Everyone has stories about family traditions that they look back on fondly, especially at Christmas. It’s the perfect time of year to add something meaningful and magical to the holiday season. We asked some locals about their own Christmas traditions, hoping you find something new to add to your own celebrations.
Casey Newsome, Burgess
For the Newsomes the holidays are about faith, family, food, and fun. Every year, the sisters and kids get together to make gingerbread houses “just for the fun of getting together.” There’s a lot of additional baking for family, neighbors and customers (the family run a restaurant aptly named “Newsome’s” in Burgess) “who may not have family.” There’s also a lot of family fun when they all participate in the Christmas decoration scavenger hunt. They split up into teams, hunting for specific decorations in downtown Kilmarnock. Once they find one, they take a picture. “We race to get all of them first. There’s no prize, it’s just for fun.” A particularly meaningful activity is to travel to the Church of the Latter Day Saints Temple in Washington, DC to see the live nativity scene and hear the musical performances.

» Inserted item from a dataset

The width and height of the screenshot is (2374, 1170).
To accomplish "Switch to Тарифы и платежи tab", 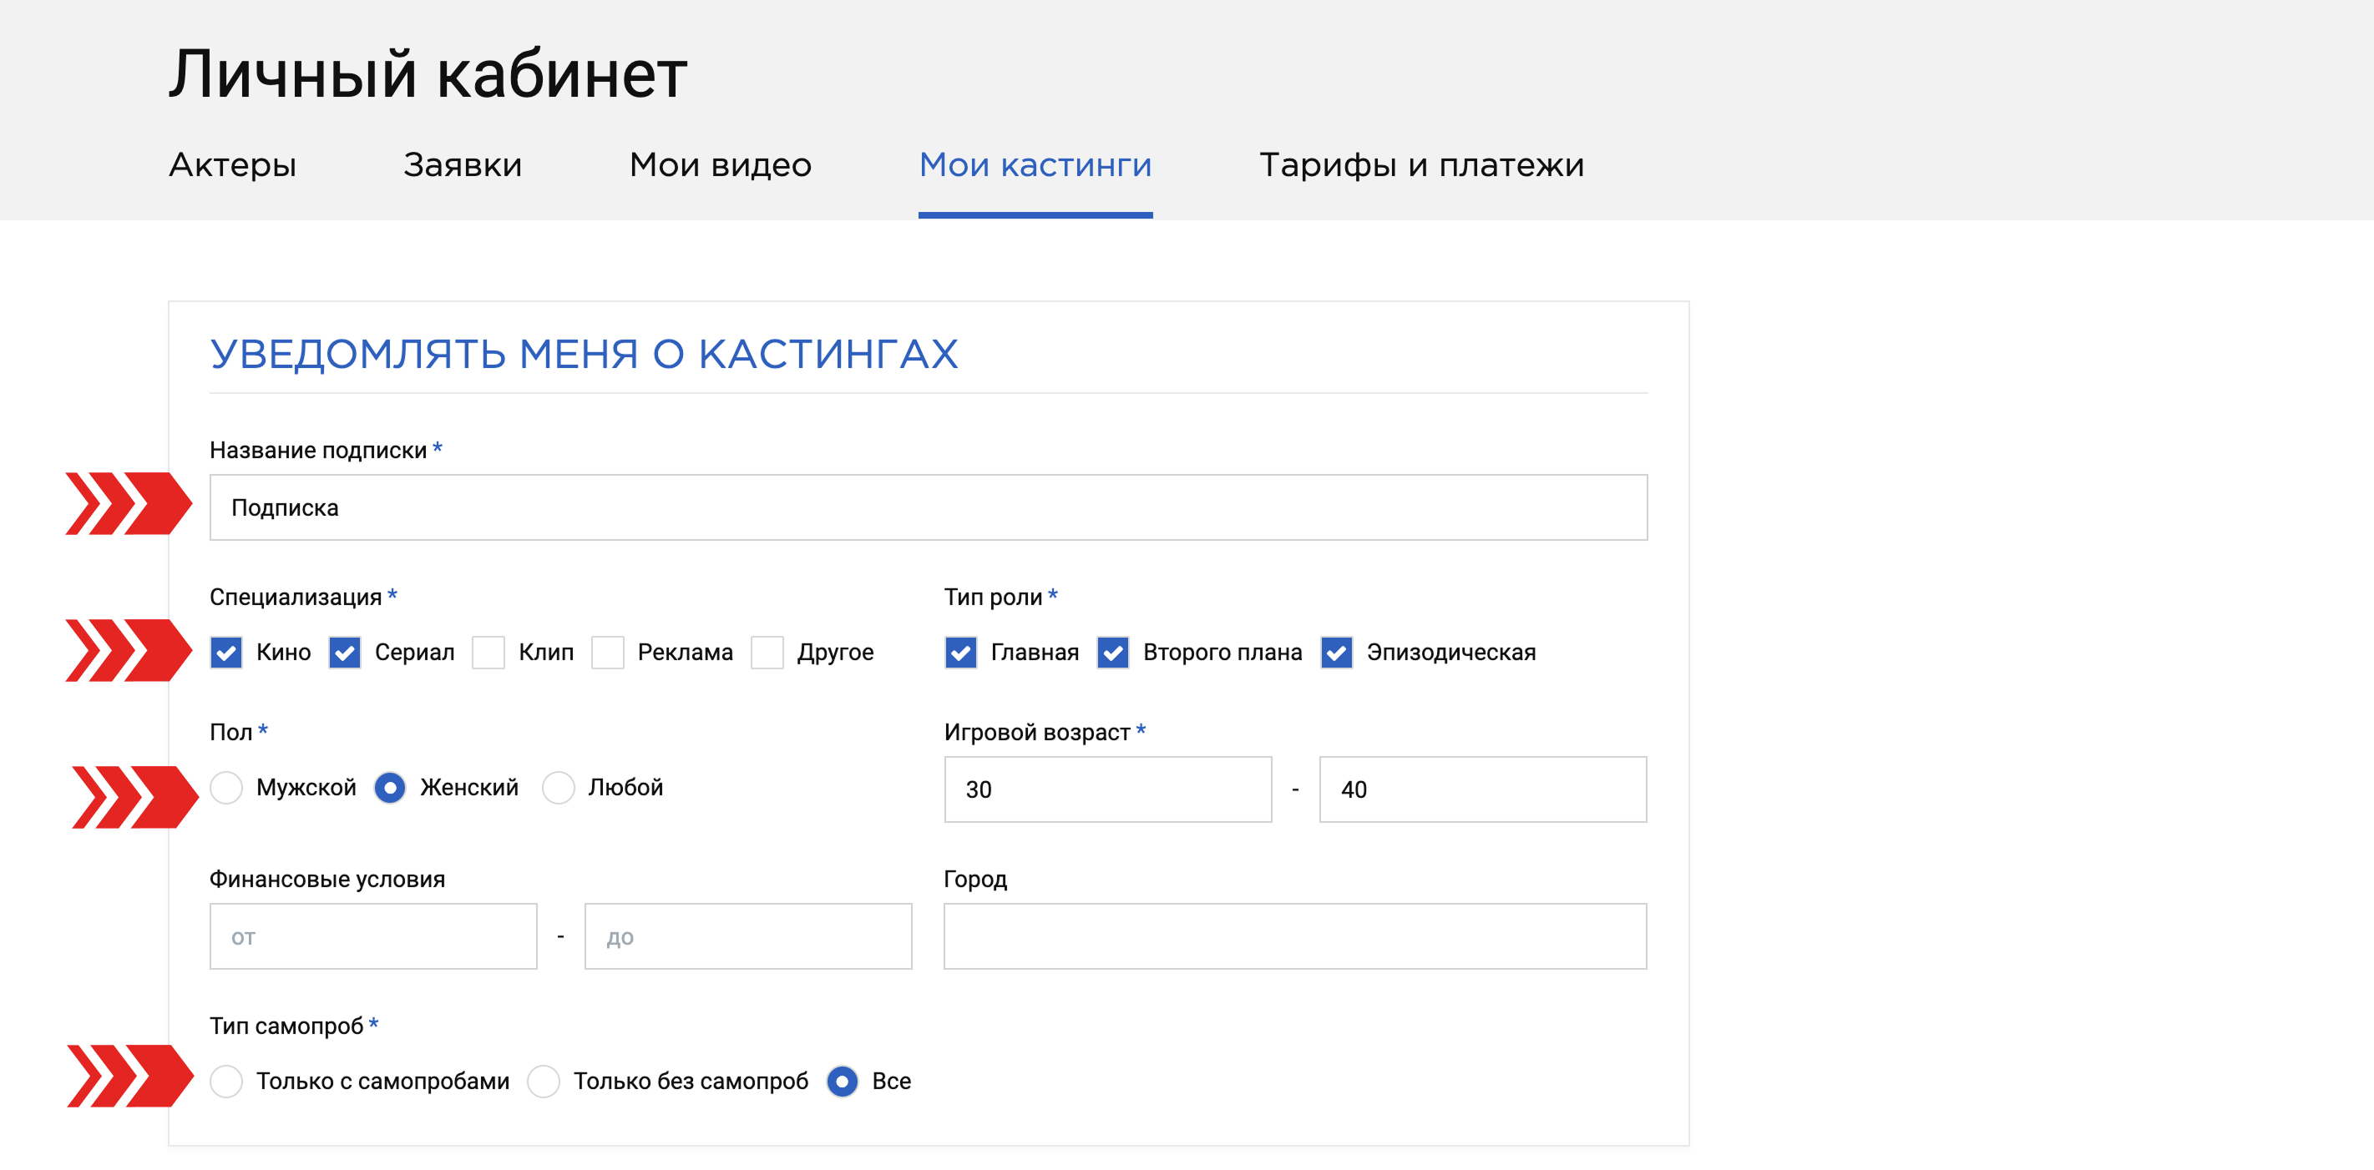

Hundley’s family gets together to cook a Christmas Eve breakfast like many other families do, but this one has a twist. They prepare wild game: venison sausage, squirrel, quail, and frog legs are all on the menu.
Shannon Wilkens, Glebe Point
The spirit of the season takes on a different meaning for Wilkens. Christmas Eve is a time for him to visit with his father and share a drink or two, “usually a bourbon or some other cocktail.”
Catherine Swann, Reedville
For Swann, a retired reverend from Cople Episcopal Parish in Hague, any Christmas celebration “starts at church.”
James Minor, Warsaw
Minor agrees that any celebration begins with church. First attending the Christmas Eve service, followed by dinner “celebrating with family and friends.”
Tammy Cole, Tappahannock
Originally from Grayson County in southwest Virginia, Cole looks forward to traveling back home for the holidays every year despite the distance. In addition to the Christmas Eve dinner, games, and gift exchange, she smiles as she talks about “the pickin’ and a grinnin’’ that goes on afterwards in her musical family. “There’s guitars, banjos, and sometimes a mandolin and everybody sings,” Cole said.